On 07/08/2013 10:33 AM, Daniel J Sebald wrote:
On 07/08/2013 12:29 PM, Daniel J Sebald wrote:
> On 07/08/2013 11:38 AM, Rik wrote:
>> 7/8/13
>>
>> Dr. Klein,
>>
>> I think this is actually a much easier problem to solve that it first
>> appeared. In the the file binocdf.m the formula used to calculate the
>> CDF is
>>
>> cdf(k) = 1 - betainc (p, tmp + 1, n - tmp);
>>
>> According to Wikipedia
>> (http://en.wikipedia.org/wiki/Binomial_distribution) the CDF for the
>> binomial distribution is
>>
>> \textstyle I_{1-p}(n - k, 1 + k)
>>
>> or
>>
>> I(1-p, n-k, 1+k)
>>
>> So it appears that we simply have the arguments wrong to the betainc
>> function.
>
> But it is also true that
>
> \textstyle I_{x}(a, b) = I_{1-x}(b, a)
Oops, make that
I_{x}(a,b) = 1 - I_{1-x}(b,a)
Dan
>
http://en.wikipedia.org/wiki/Regularized_incomplete_beta_function#Incomplete_beta_function
>
>
> In other words, the two expressions you are comparing are mathematically
> equivalent. Where is the discrepancy then? Numerical issues?
Yes, there is a mixing of large and small values such that the small
value is swamped by the limited precision of the double type.
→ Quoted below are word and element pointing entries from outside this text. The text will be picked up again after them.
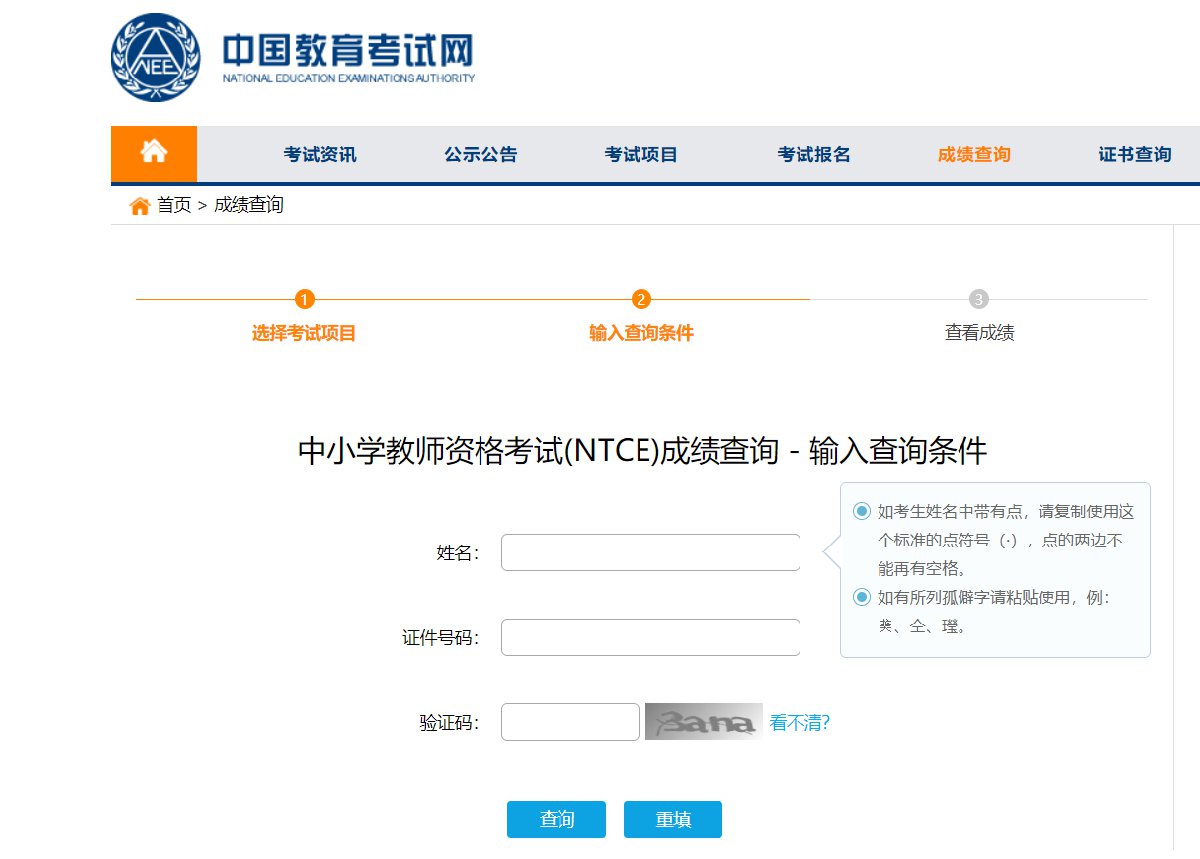Click the captcha verification image
Viewport: 1200px width, 859px height.
[703, 722]
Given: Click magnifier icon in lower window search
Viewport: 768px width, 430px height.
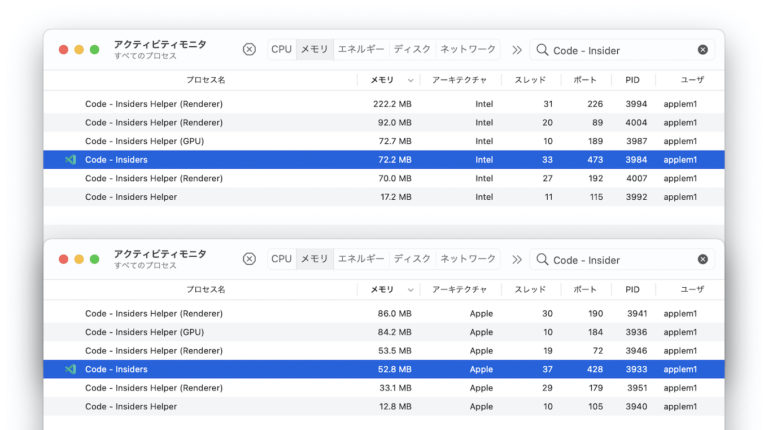Looking at the screenshot, I should pos(542,259).
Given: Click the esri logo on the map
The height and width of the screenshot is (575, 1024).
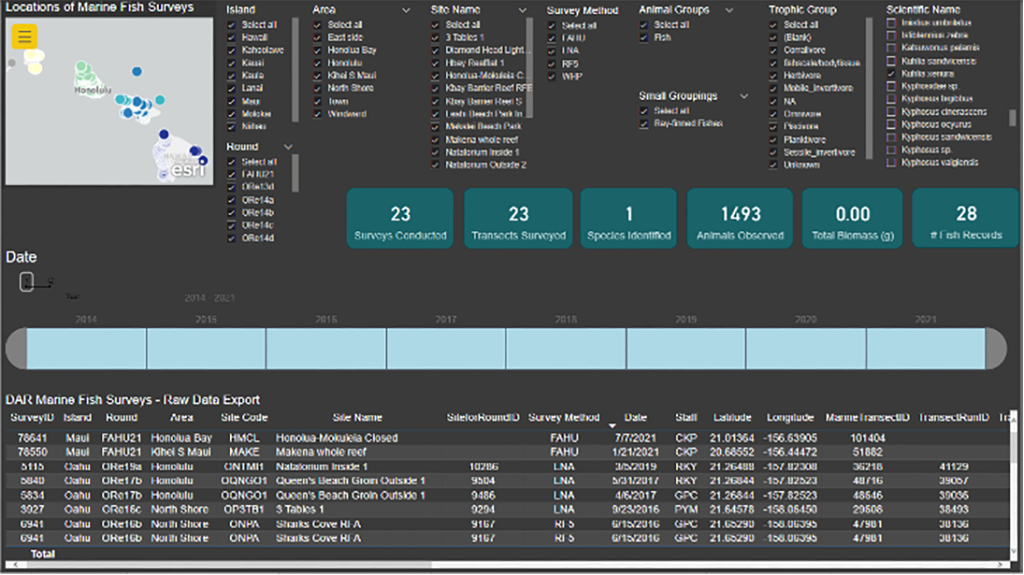Looking at the screenshot, I should tap(188, 170).

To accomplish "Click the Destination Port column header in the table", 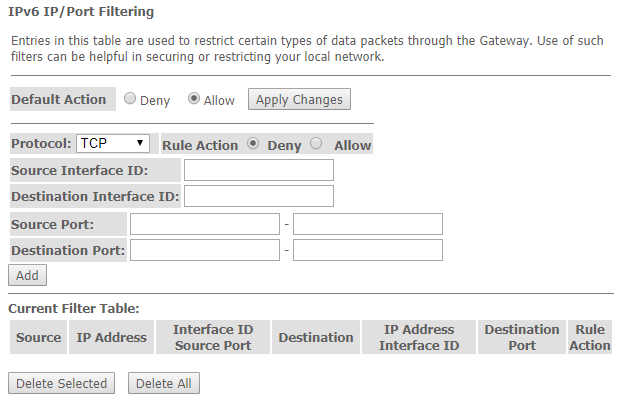I will click(522, 338).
The example binocdf (1,50, 0.999) translates to
1 - betainc (.999, 2, 49) => 1 - 1 => 0
If we don't use the mathematical identity to swap A and B in the inputs
to betainc then the expression is
betainc (.001, 49, 2) => 4.99510000000012e-146
which is correct.
It turns out that the Fortran code in xdbetai.f is making use of the
same identity. Check out this code at the start of the function which
swaps A and B and reverses x to 1-x.
Y = X
P = PIN
Q = QIN
IF (Q.LE.P .AND. X.LT.0.8D0) GO TO 20
IF (X.LT.0.2D0) GO TO 20
Y = 1.0D0 - Y
P = QIN
Q = PIN
At the end of the function it sorts things back out again
70 IF (Y.NE.X .OR. P.NE.PIN) DBETAI = 1.0D0 - DBETAI
So, when betainc is called as betainc (.999, 2, 49) it reverses the
arguments and eventually reaches line 70 where it takes 1.0 - 4.995e-146
which equals 1.